What is needed:
A word-for-word transcript of the closing lines is required: from the one with "The height and width of the screenshot is (576, 1024)." through the final line of the data.

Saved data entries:
==================================================

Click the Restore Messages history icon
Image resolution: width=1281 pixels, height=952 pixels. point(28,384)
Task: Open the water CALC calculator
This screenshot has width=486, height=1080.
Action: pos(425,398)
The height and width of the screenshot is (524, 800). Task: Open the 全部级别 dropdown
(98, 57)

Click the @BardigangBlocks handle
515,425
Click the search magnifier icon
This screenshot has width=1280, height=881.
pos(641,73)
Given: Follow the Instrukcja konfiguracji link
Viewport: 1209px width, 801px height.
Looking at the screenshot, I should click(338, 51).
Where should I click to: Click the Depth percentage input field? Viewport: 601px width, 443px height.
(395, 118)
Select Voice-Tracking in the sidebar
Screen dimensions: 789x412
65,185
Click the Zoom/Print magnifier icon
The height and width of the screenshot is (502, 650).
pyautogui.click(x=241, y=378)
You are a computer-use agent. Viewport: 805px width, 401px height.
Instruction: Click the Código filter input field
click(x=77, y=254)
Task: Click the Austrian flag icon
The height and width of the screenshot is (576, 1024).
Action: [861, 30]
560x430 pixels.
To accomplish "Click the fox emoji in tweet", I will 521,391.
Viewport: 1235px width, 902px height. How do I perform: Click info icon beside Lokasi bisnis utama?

==================================================

Solution to this exercise:
The height and width of the screenshot is (576, 1024).
Action: [861, 30]
560x430 pixels.
To accomplish "Click the fox emoji in tweet", I will 521,391.
Viewport: 1235px width, 902px height. How do I perform: Click info icon beside Lokasi bisnis utama?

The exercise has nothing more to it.